El líder del partido populista británico Reform UK, Nigel Farage, ha anunciado este martes su dimisión como diputado por la circunscripción de Clacton-on-Sea, en el sureste de Inglaterra, forzando así la celebración de una elección parcial. La decisión se produce en medio de una polémica por presuntas irregularidades en la declaración de donaciones recibidas antes de su elección en julio de 2024. Farage, de 62 años, ha negado rotundamente las acusaciones y ha asegurado que no ha infringido la ley ni utilizado dinero público de manera indebida.
«No he hecho nada malo. No he infringido la ley de ninguna forma. No he utilizado dinero público de mala manera», declaró Farage en una rueda de prensa, en la que también confirmó que se presentará a la reelección para «luchar y ganar» y continuar la «revolución política» que, según él, representa su formación. El político ha subrayado que quiere que sean sus propios electores quienes decidan si desean que siga siendo su representante en el Parlamento, en un intento de poner a prueba su apoyo popular tras los escándalos que han salido a la luz.

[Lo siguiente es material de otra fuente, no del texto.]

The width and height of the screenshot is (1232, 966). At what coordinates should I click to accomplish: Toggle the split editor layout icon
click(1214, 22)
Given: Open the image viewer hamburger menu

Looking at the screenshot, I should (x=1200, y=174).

Las acusaciones contra Farage se centran en dos asuntos principales. Por un lado, la oposición ha solicitado una investigación por no haber declarado ante la Cámara de los Comunes una serie de donaciones recibidas del aristócrata británico George Cottrell, quien fue condenado en Estados Unidos por fraude electrónico tras declararse culpable en 2017. Según el diario 'The Sunday Times', Cottrell habría proporcionado a Farage apoyo financiero y en especie durante el año previo a su elección como diputado, incluyendo la contratación de personal de seguridad, la gestión de sus redes sociales y el uso de un edificio de cinco plantas cerca del Palacio de Buckingham que Cottrell tenía alquilado.

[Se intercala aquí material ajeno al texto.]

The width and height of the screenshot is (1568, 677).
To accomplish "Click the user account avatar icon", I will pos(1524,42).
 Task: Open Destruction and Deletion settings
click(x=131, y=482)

Por otro lado, Farage ya afrontaba otra investigación parlamentaria por no informar sobre un «regalo» de cinco millones de libras (aproximadamente 5,8 millones de euros) del magnate de las criptomonedas Christopher Harborne, recibido antes de ser elegido diputado. Harborne ha donado más de 25 millones de libras a Reform UK en total. Las normas electorales británicas obligan a los diputados a declarar donativos y beneficios superiores a 300 libras recibidos en los doce meses anteriores a su elección, salvo que no puedan considerarse vinculados a su actividad política. Con la dimisión de Farage, estos procesos de investigación quedan suspendidos hasta que se celebren las nuevas elecciones, y se retomarían en caso de que sea reelegido.
La reacción de la oposición no se ha hecho esperar. El primer ministro británico, Keir Starmer, quien también presentó su dimisión hace pocas semanas, ha calificado la decisión de Farage como una «maniobra desesperada» y ha afirmado que el líder de Reform UK «está metido hasta el cuello en un asunto de corrupción». Por su parte, la líder del Partido Conservador, Kemi Badenoch, ha opinado que Farage ha actuado «motivado por el ego» y que los votantes de Clacton-on-Sea verán con malos ojos que su diputado les haga perder tiempo por «una rabieta».
A pesar de las controversias, Farage lidera las encuestas de intención de voto para ser primer ministro británico de cara a las próximas elecciones generales de 2029. En su comparecencia, el político ha intentado enmarcar su dimisión como una oportunidad para que los ciudadanos decidan el rumbo del país. «Si gano, ganáis vosotros; pero si pierdo, ganan ellos y nosotros, con los dos partidos tradicionales (el Laborista y el Conservador), nunca conseguiremos el cambio fundamental que necesitamos para arreglar las fracturas del Reino Unido», ha declarado Farage, en un intento de movilizar a su base electoral y desviar la atención de las acusaciones de corrupción.
No es la primera vez que Farage se ve envuelto en polémicas relacionadas con la financiación de su actividad política. Su historial incluye múltiples controversias sobre donaciones y gastos, lo que ha alimentado las críticas de sus adversarios. La elección parcial en Clacton-on-Sea se perfila como un test crucial para medir el respaldo real del que goza el líder de Reform UK, en un contexto de creciente descontento hacia los partidos tradicionales en el Reino Unido. Mientras tanto, los procesos de investigación sobre las donaciones no declaradas quedarán en suspenso hasta que se conozca el resultado de los comicios, lo que añade una capa adicional de incertidumbre al panorama político británico.